_Texte fourni_
Des neurones cultivés dans une boîte de Petri ont appris à jouer à Pong, le grand classique des jeux vidéo

Grâce à des chercheurs en neurosciences australiens, des neurones doués de sensations ont appris à jouer à un jeu vidéo.

par
ETX
Temps de lecture 3 min.

Cette étude, publiée mercredi dans la revue scientifique Neuron, ouvre la voie à un nouveau type de recherches qui pourraient un jour se servir de neurones pour traiter des informations, sorte de machines biologiques qui épauleraient les ordinateurs numériques, selon le chercheur ayant mené les recherches, Brett Kagan.

Des neurones qui jouent à Pong

«Les machines sont incapables d’apprendre très rapidement des choses. Pour qu’un algorithme de machine learning (l’apprentissage automatique, une technique d’intelligence artificielle, NDLR) apprenne quelque chose, il a besoin de milliers d’échantillons de données», a-t-il expliqué.

Tandis qu’«un chien peut apprendre un tour en deux ou trois essais», note-t-il.

Les neurones sont au fondement de l’intelligence chez tous les animaux, des insectes aux humains. Pour leur expérience, visant à découvrir s’il était possible d’exploiter l’intelligence inhérente des neurones, Brett Kagan et ses collègues ont prélevé des neurones de cerveaux embryonnaires de souris ainsi que des neurones issus de cellules-souches d’humains adultes.

Ils ont ensuite cultivé ces neurones autour de matrices de microélectrodes capables de détecter leur activité et de les stimuler. Les expériences ont concerné des amas d’environ 800.000 neurones, la taille du cerveau d’un bourdon.

_Jeu de données_

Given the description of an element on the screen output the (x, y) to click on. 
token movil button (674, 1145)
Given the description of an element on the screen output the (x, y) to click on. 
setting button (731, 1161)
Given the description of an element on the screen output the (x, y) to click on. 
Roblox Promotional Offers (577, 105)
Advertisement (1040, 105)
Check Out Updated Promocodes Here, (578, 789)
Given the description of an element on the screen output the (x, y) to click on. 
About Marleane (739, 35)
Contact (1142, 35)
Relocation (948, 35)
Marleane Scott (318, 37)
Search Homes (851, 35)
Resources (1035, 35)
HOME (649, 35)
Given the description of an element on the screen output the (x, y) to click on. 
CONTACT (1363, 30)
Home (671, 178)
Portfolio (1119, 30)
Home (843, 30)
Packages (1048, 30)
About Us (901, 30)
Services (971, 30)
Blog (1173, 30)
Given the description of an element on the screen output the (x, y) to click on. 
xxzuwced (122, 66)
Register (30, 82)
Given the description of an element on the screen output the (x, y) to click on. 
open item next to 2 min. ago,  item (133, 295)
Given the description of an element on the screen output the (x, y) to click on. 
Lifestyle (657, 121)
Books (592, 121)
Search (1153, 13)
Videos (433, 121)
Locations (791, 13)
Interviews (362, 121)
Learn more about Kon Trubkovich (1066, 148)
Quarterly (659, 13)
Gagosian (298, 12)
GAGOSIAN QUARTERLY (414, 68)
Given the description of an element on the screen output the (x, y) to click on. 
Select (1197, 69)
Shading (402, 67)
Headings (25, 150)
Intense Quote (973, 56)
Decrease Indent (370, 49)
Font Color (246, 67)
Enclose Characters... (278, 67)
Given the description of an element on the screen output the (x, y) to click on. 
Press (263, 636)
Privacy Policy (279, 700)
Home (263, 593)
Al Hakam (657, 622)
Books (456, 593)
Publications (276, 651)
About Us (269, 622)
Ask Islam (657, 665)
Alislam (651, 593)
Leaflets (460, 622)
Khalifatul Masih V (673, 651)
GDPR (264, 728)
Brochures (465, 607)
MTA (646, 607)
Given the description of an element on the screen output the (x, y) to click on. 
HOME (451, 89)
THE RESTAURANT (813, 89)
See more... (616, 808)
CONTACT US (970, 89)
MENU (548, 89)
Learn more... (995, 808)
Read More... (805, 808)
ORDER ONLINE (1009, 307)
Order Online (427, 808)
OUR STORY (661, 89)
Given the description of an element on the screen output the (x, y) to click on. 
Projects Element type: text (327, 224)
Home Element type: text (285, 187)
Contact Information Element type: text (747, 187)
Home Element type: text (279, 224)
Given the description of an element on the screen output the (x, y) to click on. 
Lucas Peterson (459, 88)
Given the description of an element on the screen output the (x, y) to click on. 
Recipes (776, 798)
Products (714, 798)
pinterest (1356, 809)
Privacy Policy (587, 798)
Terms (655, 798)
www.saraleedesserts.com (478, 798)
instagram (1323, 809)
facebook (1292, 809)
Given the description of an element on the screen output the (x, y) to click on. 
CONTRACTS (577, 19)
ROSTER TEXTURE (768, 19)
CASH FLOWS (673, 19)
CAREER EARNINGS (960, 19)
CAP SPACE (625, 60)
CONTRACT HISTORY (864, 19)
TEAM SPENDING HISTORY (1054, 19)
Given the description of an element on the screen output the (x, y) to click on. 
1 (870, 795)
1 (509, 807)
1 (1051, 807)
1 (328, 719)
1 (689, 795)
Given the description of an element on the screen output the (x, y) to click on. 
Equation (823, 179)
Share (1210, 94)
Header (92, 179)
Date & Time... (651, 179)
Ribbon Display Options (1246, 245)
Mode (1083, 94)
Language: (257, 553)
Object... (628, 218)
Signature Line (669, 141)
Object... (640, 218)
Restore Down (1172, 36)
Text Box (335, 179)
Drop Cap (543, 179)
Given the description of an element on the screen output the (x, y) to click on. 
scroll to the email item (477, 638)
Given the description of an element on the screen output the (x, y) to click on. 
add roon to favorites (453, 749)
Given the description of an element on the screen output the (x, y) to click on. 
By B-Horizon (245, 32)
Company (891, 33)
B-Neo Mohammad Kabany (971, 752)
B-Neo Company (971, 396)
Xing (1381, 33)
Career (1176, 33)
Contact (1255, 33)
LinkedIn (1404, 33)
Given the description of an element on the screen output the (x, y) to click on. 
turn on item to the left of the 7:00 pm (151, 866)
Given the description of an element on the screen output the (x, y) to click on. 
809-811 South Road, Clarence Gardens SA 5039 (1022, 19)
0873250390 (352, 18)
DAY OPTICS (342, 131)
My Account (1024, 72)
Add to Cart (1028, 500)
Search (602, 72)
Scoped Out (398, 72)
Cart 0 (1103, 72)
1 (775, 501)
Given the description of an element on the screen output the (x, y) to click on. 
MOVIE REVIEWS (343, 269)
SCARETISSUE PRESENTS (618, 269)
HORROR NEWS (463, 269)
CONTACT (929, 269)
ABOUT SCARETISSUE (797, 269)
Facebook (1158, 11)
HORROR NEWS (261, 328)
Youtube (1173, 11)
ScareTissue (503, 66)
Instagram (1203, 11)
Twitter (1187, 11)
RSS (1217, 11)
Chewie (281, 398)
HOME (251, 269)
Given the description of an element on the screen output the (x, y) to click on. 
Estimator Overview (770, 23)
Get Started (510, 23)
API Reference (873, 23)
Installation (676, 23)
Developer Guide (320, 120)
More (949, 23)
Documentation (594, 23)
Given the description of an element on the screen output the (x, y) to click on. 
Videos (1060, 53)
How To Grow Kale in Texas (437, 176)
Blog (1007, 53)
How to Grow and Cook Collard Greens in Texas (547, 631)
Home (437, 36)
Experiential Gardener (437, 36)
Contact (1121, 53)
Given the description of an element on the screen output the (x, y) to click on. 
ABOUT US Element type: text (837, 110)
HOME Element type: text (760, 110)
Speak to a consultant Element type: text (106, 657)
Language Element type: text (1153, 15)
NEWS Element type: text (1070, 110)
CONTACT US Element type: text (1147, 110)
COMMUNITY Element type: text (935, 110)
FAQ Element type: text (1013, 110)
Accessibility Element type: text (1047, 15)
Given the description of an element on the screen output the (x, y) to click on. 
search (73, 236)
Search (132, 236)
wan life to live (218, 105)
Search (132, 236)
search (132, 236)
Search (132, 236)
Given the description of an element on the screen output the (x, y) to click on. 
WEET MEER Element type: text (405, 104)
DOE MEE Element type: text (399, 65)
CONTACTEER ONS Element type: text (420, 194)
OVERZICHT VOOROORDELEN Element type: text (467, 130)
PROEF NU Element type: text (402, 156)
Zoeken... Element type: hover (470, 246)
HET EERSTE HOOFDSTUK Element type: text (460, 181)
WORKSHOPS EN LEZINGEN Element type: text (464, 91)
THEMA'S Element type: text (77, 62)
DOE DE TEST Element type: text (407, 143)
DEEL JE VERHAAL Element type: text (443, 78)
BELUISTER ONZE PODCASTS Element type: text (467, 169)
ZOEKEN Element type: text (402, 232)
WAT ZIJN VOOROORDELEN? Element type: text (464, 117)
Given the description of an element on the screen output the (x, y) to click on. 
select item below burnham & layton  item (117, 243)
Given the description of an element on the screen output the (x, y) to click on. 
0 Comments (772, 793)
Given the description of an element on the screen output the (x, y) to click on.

_Le problème_
Recopiez fidèlement le passage de l'article sur les neurones qui jouent à Pong, en commençant par « Des neurones cultivés » et en allant jusqu'à « un jeu vidéo. ». Le matériel ci-dessus n'est pas utile pour ce travail.

_Corrigé de l'exercice_
Des neurones cultivés dans une boîte de Petri ont appris à jouer à Pong, le grand classique des jeux vidéo

Grâce à des chercheurs en neurosciences australiens, des neurones doués de sensations ont appris à jouer à un jeu vidéo.